◆ Consigne A: Pouvez-vous reprendre à l'identique le passage du texte commençant par « Évêque d’Oran de » et allant jusqu'à « plurielle et fraternelle. » ?

Mgr Pierre Claverie (1938-1996)

Faire du dialogue une « vertu » exigeante de vérité

Mgr Pierre Claverie 1938-1996

Évêque d’Oran de 1981 jusqu’à son assassinat en 1996, ce dominicain pied-noir d’origine a œuvré, par le dialogue et l’amitié, pour une Algérie plurielle et fraternelle.

Né à Bab El Oued, dans un quartier d’Alger, mais peu éveillé à un autre monde que celui de son milieu immédiat, Pierre Claverie écrira plus tard : « Je suis passé complètement à côté du peuple musulman alors qu’il constituait les neuf dixièmes de mon environnement humain. J’ai pu vivre vingt ans dans ce que j’appelle maintenant une « bulle coloniale » sans même voir les autres. »
À l’âge de vingt ans, il quitte Alger pour faire des études à Grenoble. Tenté par le militantisme de « l’Algérie française», il connaît une notable conversion et rentre au noviciat des dominicains de Lille. Il y rencontre des confrères ouverts et écoutants, porte sur son passé et son avenir un autre regard qui, peu à peu, lui fera reconnaître dans les Algériens des amis et des frères. Après plusieurs années passées au Saulchoir, il désire retourner en Algérie, mais autrement. « Ce n’est qu’à mon retour en Algérie, en 1967, que j’ai découvert, au-delà des terroristes, des personnes. J’ai eu, j’ai toujours des amis musulmans. »

◆ Données brutes:
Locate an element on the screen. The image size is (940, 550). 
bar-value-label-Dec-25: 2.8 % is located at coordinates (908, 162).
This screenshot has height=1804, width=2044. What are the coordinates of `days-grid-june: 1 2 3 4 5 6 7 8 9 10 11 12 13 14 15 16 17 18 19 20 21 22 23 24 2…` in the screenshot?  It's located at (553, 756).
--
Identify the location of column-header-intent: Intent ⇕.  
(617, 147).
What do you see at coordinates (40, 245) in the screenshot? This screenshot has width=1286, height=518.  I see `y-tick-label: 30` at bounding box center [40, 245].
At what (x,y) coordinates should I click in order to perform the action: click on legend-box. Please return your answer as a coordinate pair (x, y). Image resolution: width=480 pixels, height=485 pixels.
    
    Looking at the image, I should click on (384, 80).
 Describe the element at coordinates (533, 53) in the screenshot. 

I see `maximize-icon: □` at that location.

◆ Consigne B: Pouvez-vous réécrire, et seulement elles, les lignes des entrées qui vont de celle contenant « Locate an element » jusqu'à celle contenant « bar-value-label-Dec-25: 2.8 % », en substituant « display » à « screen » sans rien modifier d'autre ?

◆ Réponse A:
Évêque d’Oran de 1981 jusqu’à son assassinat en 1996, ce dominicain pied-noir d’origine a œuvré, par le dialogue et l’amitié, pour une Algérie plurielle et fraternelle.

◆ Réponse B:
Locate an element on the display. The image size is (940, 550). 
bar-value-label-Dec-25: 2.8 % is located at coordinates (908, 162).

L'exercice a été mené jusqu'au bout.